Debate on Literature’s Civic Mandate

The conversation reached its most animated point when magistrate-novelist Prince Arnie Matoko articulated a tripartite mission for literature: to testify, to transform and to inspire. His intervention echoed an emerging regional consensus that creative industries are pivotal for the African Continental Free Trade Area’s knowledge economy (AfCFTA Secretariat 2023). Matoko cited his own work, Le livre de ma grand-mère, as a narrative junction where the micro-history of a family dialogues with the macro-history of a nation. Audience members seized the moment to interrogate the efficacy of fiction in safeguarding collective memory. In response, panelists emphasised that the novelist’s commitment to verisimilitude enables a parallel archive—one that complements, rather than rivals, official historiography.

Artistic Resonances Beyond Text

Interludes by gospel and slam artists Jessy B, KB le Roi, and Darius M injected a sonic counterpoint to the written word, reminding participants that memory in Central Africa is as much rhythmic as it is textual. Their performances, awarded resounding applause, illustrated how contemporary sounds can relay ancestral narratives to digital-native audiences. Such cross-genre collaboration reflects a broader continental trend in which musicians act as custodians of collective memory, often enjoying wider reach than printed literature (OIF 2021). By incorporating music, the organisers signalled that safeguarding memory is a multisensory enterprise.
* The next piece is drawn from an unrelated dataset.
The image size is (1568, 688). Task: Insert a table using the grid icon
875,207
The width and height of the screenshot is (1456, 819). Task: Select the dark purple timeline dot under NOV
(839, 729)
Implications for Congo’s Cultural Diplomacy

Beyond the aesthetic deliberations, the workshop gestured toward policy horizons. Officials from the Ministry of Culture in attendance hinted that similar forums could be institutionalised within Brazzaville’s annual cultural calendar, dovetailing with the government’s post-COVID strategy for creative-sector revival. Such intent aligns with President Denis Sassou Nguesso’s broader vision of promoting national cohesion through cultural vibrancy, a priority outlined in the Plan national de développement 2022-2026. Harnessing literature as a vector of soft power also bolsters Congo’s standing within multilateral arenas, from the Francophonie to the Economic Community of Central African States, where cultural capital often lubricates diplomatic negotiation.

Toward a Future Anchored in Remembrance

As the symposium concluded, participants coalesced around the conviction that revisiting ancestral narratives is not an exercise in nostalgia but a pragmatic strategy for future-oriented citizenship. By foregrounding the works of Mukala Kadima-Nzuji, the Brazzaville forum reaffirmed literature’s capacity to weld individual sensibilities to collective aspirations. In the process, it furnished the Republic of Congo with an additional instrument of influence—one forged not in the realm of hard power but in the supple, resonant province of words and melodies.